When we first heard the news that Sony (or, more specifically, Sony Honda Mobility) was developing an electric car, most of us at MotorTrend had the same thought at the same time: Surely, Sony would turn it into the ultimate portable PlayStation gaming console. Now we have an answer: Yes, you will be able to play PS games in the car—provided you already own a PlayStation console, that is. Instead of a built-in PlayStation unit, the Afeela uses Sony’s existing PS Remote Play system to connect the car to the owners’ PlayStation at home.

Are those groans we hear? Yeah, we know that PS Remote Play can be less than optimal. It relies heavily on the speed and latency of one’s remote internet connection. Games requiring low latency—fast-paced first-person shooters, for example—don’t always work so well, even on home WiFi. The full-on gaming experience via mobile internet seems like a stretch, at least to us Los Angelinos: ‘Round these parts, we can barely keep a cell phone call connected while transitioning from one freeway to another. How can we expect to stay alive in DOOM Eternal?

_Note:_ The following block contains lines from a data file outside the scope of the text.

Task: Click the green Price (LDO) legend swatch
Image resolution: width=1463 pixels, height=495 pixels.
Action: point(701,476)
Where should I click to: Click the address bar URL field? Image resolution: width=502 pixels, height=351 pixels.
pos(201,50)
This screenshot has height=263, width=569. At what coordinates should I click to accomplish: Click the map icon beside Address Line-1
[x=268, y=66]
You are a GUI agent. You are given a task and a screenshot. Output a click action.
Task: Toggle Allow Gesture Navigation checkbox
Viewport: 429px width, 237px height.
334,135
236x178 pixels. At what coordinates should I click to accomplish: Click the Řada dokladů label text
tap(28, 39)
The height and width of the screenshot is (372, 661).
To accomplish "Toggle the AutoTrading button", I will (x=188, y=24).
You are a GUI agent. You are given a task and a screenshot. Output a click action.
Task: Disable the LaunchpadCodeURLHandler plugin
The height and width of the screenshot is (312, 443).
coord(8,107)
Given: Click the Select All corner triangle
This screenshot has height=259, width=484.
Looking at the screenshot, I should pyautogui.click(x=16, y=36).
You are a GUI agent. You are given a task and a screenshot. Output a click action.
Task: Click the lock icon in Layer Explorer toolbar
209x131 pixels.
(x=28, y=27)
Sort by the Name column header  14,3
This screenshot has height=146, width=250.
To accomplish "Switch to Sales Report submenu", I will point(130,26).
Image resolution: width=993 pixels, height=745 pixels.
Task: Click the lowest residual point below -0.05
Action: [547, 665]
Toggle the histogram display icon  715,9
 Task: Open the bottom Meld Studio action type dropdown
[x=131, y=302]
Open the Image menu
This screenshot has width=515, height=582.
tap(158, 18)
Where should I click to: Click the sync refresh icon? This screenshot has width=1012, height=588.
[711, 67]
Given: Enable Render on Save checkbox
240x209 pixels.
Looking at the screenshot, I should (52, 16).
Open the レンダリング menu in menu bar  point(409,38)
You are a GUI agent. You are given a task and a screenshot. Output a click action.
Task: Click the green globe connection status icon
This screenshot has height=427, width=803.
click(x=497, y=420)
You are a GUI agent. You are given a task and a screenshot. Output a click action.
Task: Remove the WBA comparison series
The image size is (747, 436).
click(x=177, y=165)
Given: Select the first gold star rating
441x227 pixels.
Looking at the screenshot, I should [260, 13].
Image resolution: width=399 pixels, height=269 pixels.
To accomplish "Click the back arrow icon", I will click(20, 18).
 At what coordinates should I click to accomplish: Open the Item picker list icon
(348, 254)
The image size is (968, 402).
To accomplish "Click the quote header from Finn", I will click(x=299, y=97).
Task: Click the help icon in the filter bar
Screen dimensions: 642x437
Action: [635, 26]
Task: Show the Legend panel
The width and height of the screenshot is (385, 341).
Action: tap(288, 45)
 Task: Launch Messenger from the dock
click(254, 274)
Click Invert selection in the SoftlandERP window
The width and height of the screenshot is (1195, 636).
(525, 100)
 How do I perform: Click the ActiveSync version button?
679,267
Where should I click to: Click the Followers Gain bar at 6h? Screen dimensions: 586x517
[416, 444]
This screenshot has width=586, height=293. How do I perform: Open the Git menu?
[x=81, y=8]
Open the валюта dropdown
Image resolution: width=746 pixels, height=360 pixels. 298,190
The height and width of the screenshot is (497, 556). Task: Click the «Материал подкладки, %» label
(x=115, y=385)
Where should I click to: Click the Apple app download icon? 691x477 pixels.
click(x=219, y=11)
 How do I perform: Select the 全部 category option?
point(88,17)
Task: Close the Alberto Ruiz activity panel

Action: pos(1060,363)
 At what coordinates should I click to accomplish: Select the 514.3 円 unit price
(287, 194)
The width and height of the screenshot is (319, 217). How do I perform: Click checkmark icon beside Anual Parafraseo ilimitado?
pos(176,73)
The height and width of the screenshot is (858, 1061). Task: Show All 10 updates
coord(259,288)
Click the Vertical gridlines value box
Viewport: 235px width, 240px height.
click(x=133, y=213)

The supposed good news, Sony-Honda Mobility told us, is that the vehicular version of PlayStation remote relies on the Afeela’s 5G connectivity. That’s not much consolation, since 5G is, in this country at this moment in time, not exactly setting the airwaves ablaze. (Must be the interference from those 5G chips injected along with our COVID vaccines.) Although we’re some time away from realizing 5G’s true potential, that potential is there.

Last year, Sony demonstrated the low latency of the 5G network with a video showing the Vision S prototype being driven on a track in Germany from a remote setup in Japan. We’re not sure how much bandwidth is required to drive a real car versus driving one in Gran Turismo 7, but really, how far off can it be? Driving is driving, right… right?

We had the opportunity to sample the ittiest-bittiest bit of the Sackboy video game from the Afeela concept’s driver’s seat. The car was having connectivity issues, and we were only able to sample a small portion of the game’s first screen, as any in-depth quest for Dreamer Orbs, we were told, would likely cause a crash (of the game, not the car). To be fair to Sony, we’ll remind you that we were sampling the games on the Afeela concept car, a very early technology demo several years removed from the final version.

And no, unlike the gaming system built into the Plaid version of the Tesla Model S, you can’t use the steering wheel as a controller (at least, you couldn’t in the prototype)—we used a standard PS5 controller, connected by Bluetooth. We asked about a PS5 controller dock. One of the Sony staffers told us that as a gamer that’s something he’d like to see, but so far there were no firm plans. (We don’t see how a dock could be fitted without interrupting the smooth lines of the Afeela concept’s interior.)

Sony Honda Mobility does have time on its side, as first deliveries for the Afeela car are three years in the future. On the technology side, a lot can (and will) happen in three years. 5G should be more mature, and the PS5 may well be old hat—another reason PS Remote Play is a better solution. By the time the Afeela production car goes on sale, Sony could well be up to the PlayStation 7. Remote connectivity ensures Afeela buyers aren’t stuck with the video-game console equivalent of a cassette deck.

Still, Sony is relying on a lot of technology still under development to make the in-car gaming experience possible. The company might want to consider throwing a real-life PS5 in the trunk—y’know, just as a backup.